When high winds hit I-80 in Tooele County, the result is often dust storms and toppled trucks. Now the Utah Department of Transportation is using mobile weather stations to help warn drivers about possible deadly winds.
“We are always keeping a close eye on the wind,” said Utah Highway Patrol Sgt. Andy Prescott.
In April 2015, a pileup involving six semitrailers and 11 other vehicles on I-80 west of Salt Lake City left a Layton man dead and two dozen injured. The cause of that crash, Prescott said, was “continuous winds picking up dirt and salt off of the Salt Flats out there and (carrying) it across the interstate.”
Prescott said it was one of the worst crashes he’s seen in the 15 years he’s patrolled the interstate.
“We usually have one, two good storms every year,” Prescott said. Those storms blow over semitrailers, send soil into the wind and often injure drivers.

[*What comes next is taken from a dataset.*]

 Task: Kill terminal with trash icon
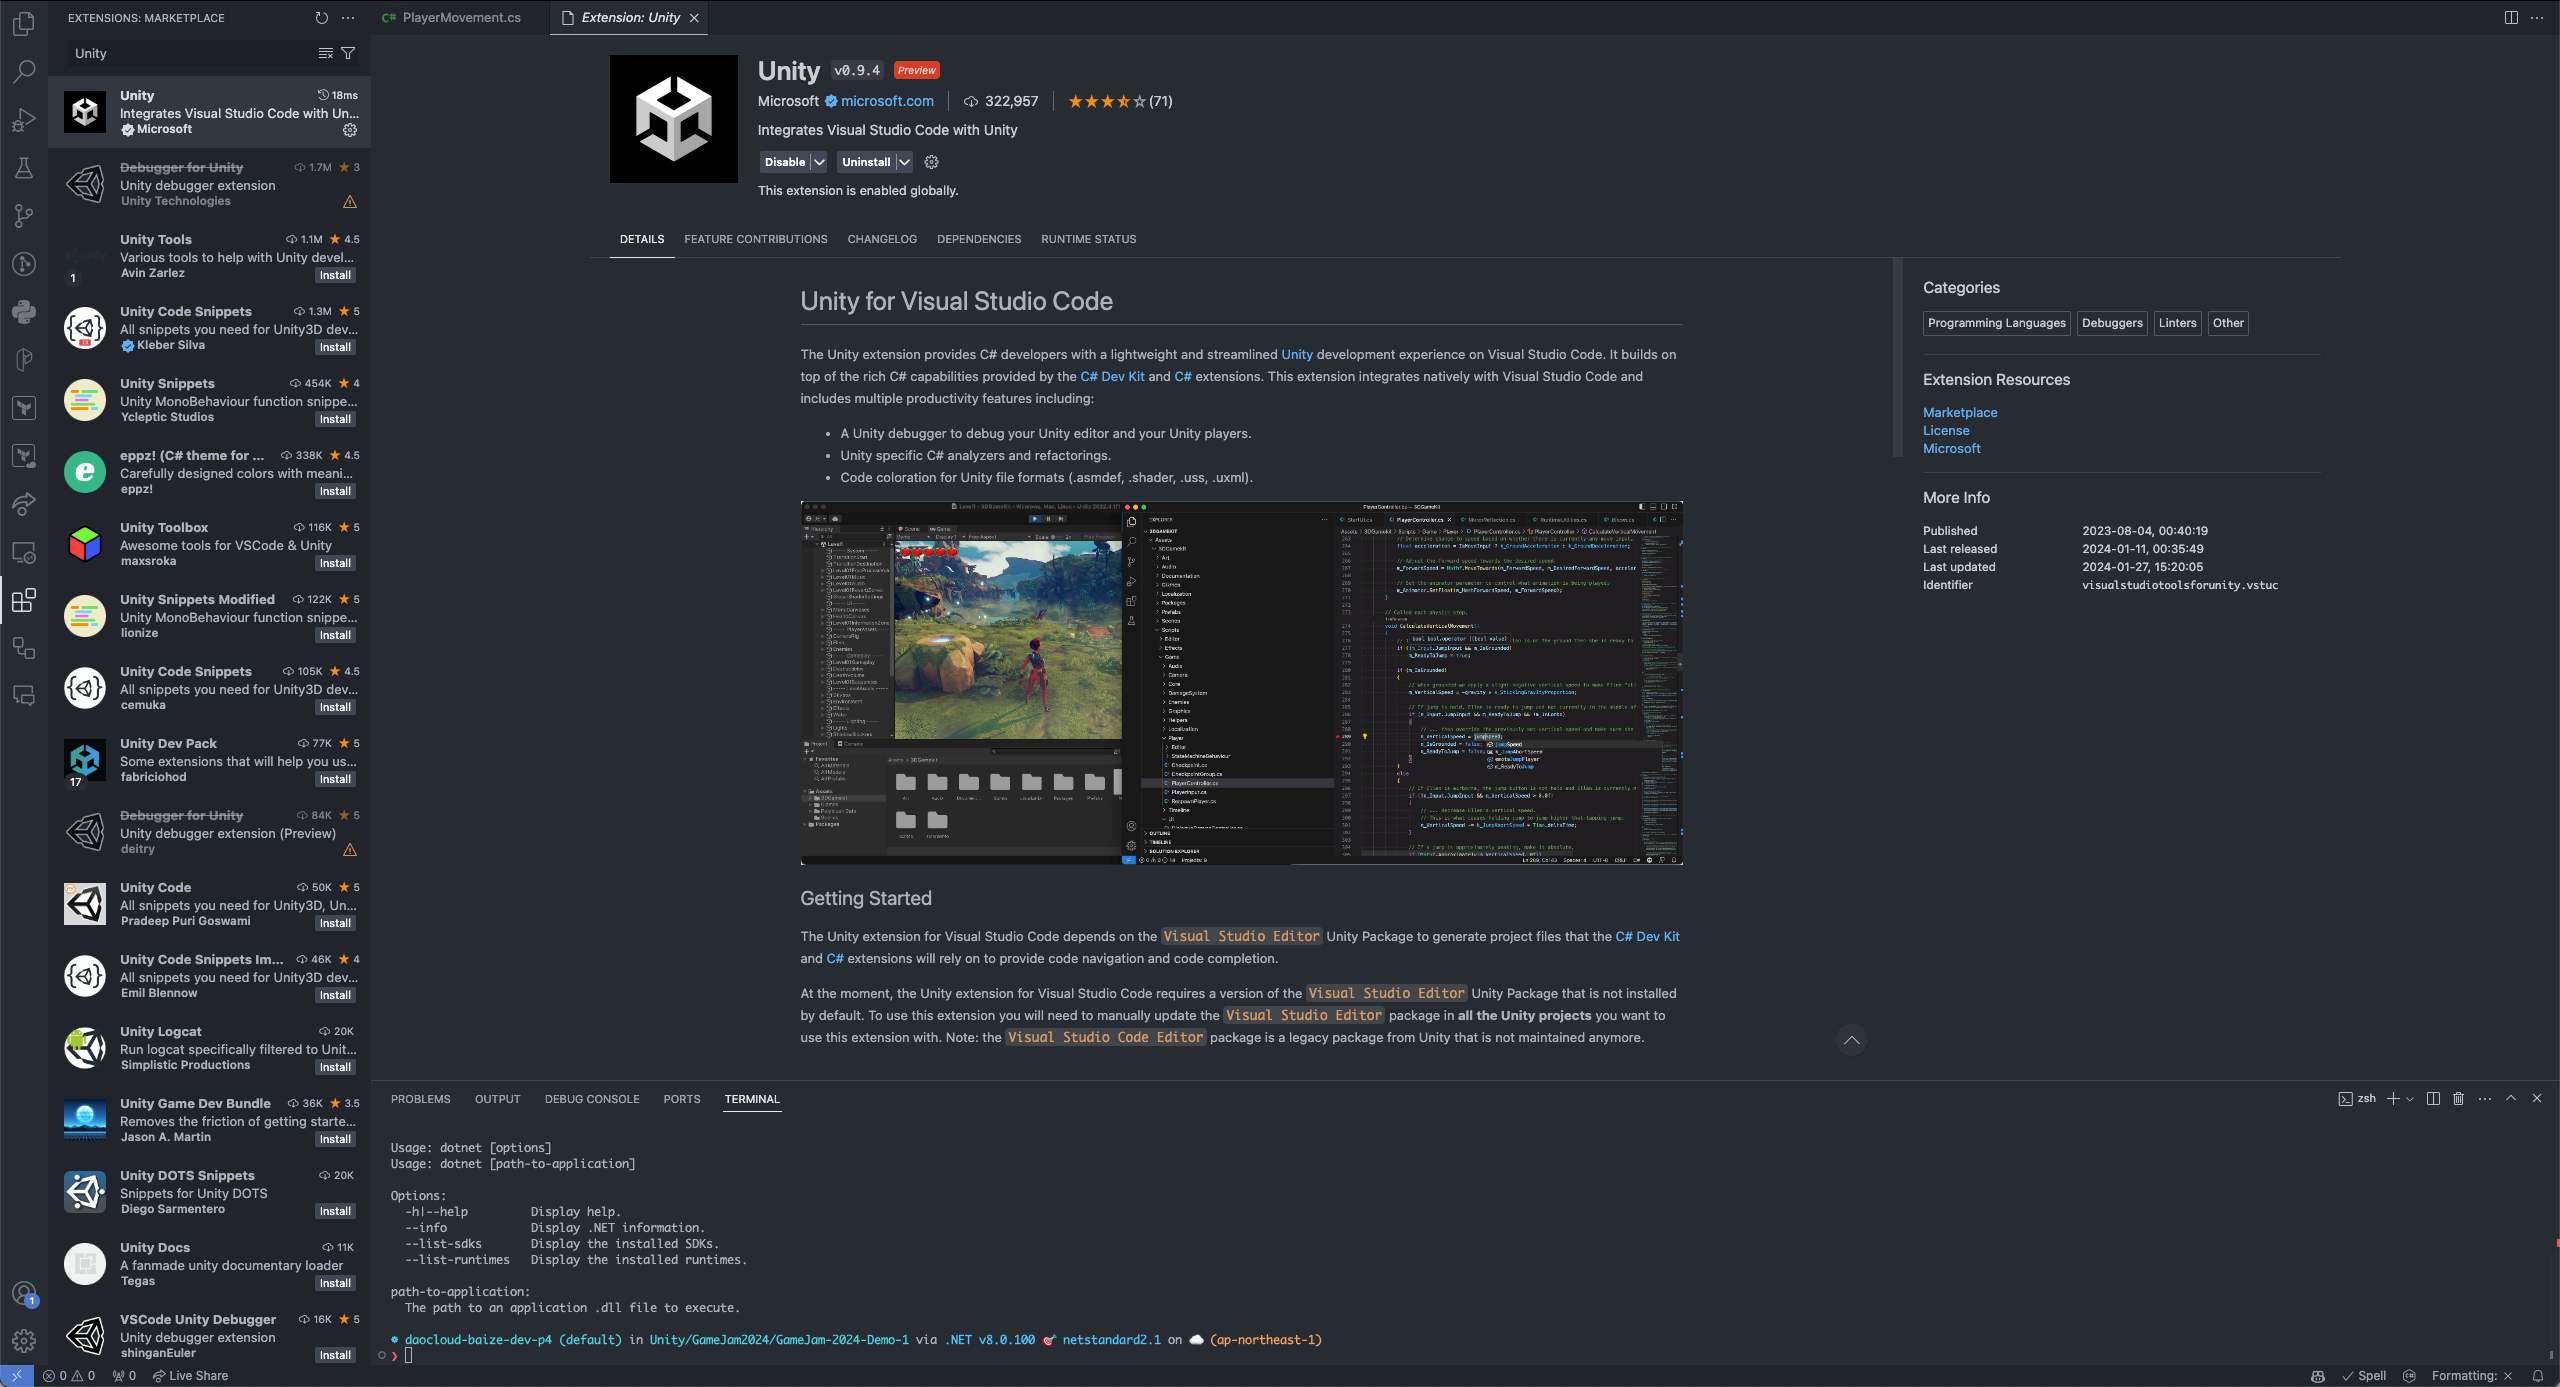click(x=2458, y=1098)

The agency put the six weather stations along I-80 between Salt Lake City and Wendover. Jeff Williams, UDOT’s weather operations manager, said when wind gusts exceed 60 mph, “there’s the potential to tip over those vehicles, so we want them to take extra caution out there.”

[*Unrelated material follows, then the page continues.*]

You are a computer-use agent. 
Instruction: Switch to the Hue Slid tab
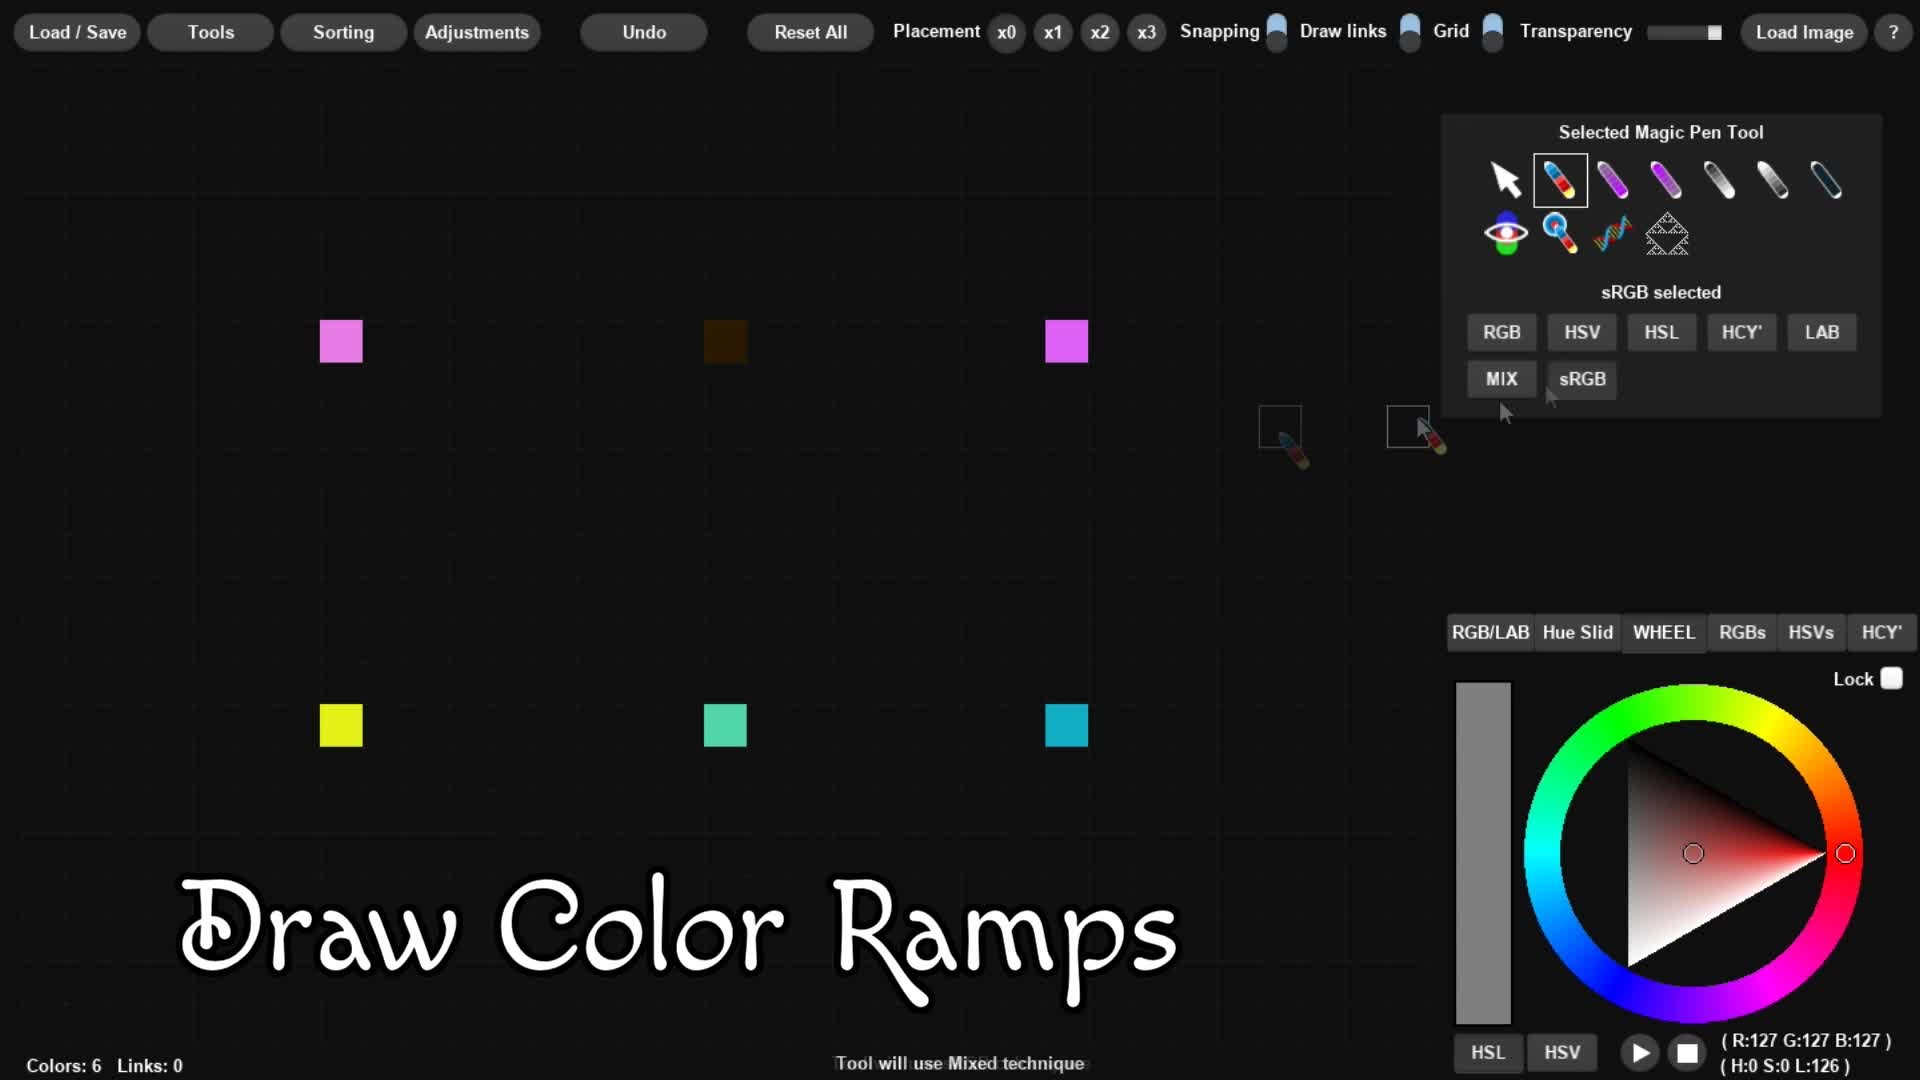tap(1577, 632)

The UDOT weather stations gather data on wind speed, temperature and humidity; one site even gathers data on the soil. A soil moisture sensor is buried about 4 inches below the surface of the weather station, and the data it gathers is one of the best indicators that conditions are primed for a dust storm.
When the soil moisture drops to 12 percent, meteorologists know the soil is dry enough and loose enough to start blowing, which could cause a “brownout” for motorists on the road.
“If it is impacting travelers, we will put warnings on our message boards warning people about the winds they are about to encounter,” Williams said.
Drivers can also get that information on the UDOT traffic app.
“When we see these conditions develop and the soil conditions are right, we want to make sure that we get the word out to people to use extra caution out there when visabilities are reduced due to blowing dust,” Williams said.
UDOT workers are currently using one soil moisture sensor but plan to install more on I-80 and other windy routes.
“It helps a ton, not only for the motoring public, but also for the Highway Patrol so that we can make sure that we have the manpower that we need to handle major incidents,” Williams said.